Enough travellers, however, are fully prepared to put with the foibles (they once tried to charge passengers for using the on-board toilet but even Ryanair had to back down on that one), including using Stansted, London’s third airport, as opposed to Heathrow.
All this does is bring into sharp relief the conditions at Heathrow, supposedly the national transport jewel. They’re regularly described as chaotic, as airlines continue to cut back and staff shortages bite. With the peak holiday season looming, they look set to worsen rather than improve.
When Covid struck, most airlines moved to make their employees redundant. The result has been that they’ve struggled to rehire sufficient staff to cope with the surge in demand once the pandemic eased. Some of those re-employed are being paid less as the companies struggle to recover losses incurred in the outbreak. Those staff are threatening strike action.

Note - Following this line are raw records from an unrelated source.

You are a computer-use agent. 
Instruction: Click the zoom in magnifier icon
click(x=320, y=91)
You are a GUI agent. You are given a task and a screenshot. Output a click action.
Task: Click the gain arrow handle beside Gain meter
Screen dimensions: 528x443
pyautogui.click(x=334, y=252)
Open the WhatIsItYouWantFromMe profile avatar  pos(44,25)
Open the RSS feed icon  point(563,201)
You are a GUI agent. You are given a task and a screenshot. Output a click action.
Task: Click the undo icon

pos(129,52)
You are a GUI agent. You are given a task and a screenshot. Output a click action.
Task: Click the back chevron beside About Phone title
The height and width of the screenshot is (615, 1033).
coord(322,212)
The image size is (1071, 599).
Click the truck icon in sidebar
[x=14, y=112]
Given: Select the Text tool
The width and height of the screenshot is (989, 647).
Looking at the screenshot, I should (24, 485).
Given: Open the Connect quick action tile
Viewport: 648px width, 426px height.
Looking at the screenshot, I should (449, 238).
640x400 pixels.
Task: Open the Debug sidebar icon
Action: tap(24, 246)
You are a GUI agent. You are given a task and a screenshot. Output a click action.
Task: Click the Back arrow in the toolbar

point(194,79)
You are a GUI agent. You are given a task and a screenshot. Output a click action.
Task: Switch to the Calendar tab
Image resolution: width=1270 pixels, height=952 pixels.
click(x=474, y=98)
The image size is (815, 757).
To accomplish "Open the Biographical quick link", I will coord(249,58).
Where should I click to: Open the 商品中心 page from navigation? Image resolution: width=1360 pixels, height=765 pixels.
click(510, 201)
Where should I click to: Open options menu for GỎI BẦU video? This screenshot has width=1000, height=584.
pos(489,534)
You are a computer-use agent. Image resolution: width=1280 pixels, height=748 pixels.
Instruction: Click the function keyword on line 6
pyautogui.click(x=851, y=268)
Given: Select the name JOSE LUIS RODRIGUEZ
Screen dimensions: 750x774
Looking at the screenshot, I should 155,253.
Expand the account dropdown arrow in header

Meanwhile, a lack of baggage handlers is leading to mountains of luggage piling up. On it goes, a seemingly never-ending saga of misery. Here again, Ryanair has emerged in relatively fine shape. It’s still exposed to problems with ground staff at Stansted — an issue exacerbated by Brexit, which has driven way EU workers.
Unlike the rest, Ryanair did not lay off pilots and crews but kept them flying so they could retain their licences. Their pay was cut, but Ryanair ensured they were, as O’Leary puts it, “ready to rock and roll” once passengers returned.
Ryanair, too, is not so exposed to spikes in the price of oil, caused by Russia’s invasion of Ukraine. It had hedged most of its fuel needs for the rest of this year at $65 a barrel, before Russia’s attack.
O’Leary is no saint — his abrasiveness and harshness can grate — but there’s no denying he is shrewd. Which is why his warning that fares must rise should be taken seriously. The pioneer of low-cost travel in Europe is predicting prices will climb over the next five years.
They’ve become “too cheap”, he says. The irony in that statement is that they’re so low precisely because Ryanair is so successful. As evidence, for example, O’Leary cites the cost of the train from central London to Stansted as being more expensive than the air fare.
He expects the average Ryanair price to go up from €40 ($40.7) to between €50 to €60. That’s due to a combination of higher oil prices and increased staff costs, air traffic control fees and emission payments. Already, they are increasing — prices to popular destinations in Spain, Portugal and Greece are up this summer — but even then, they are far short of where they were 10 years ago.
They may laugh, but O’Leary is the one smiling now.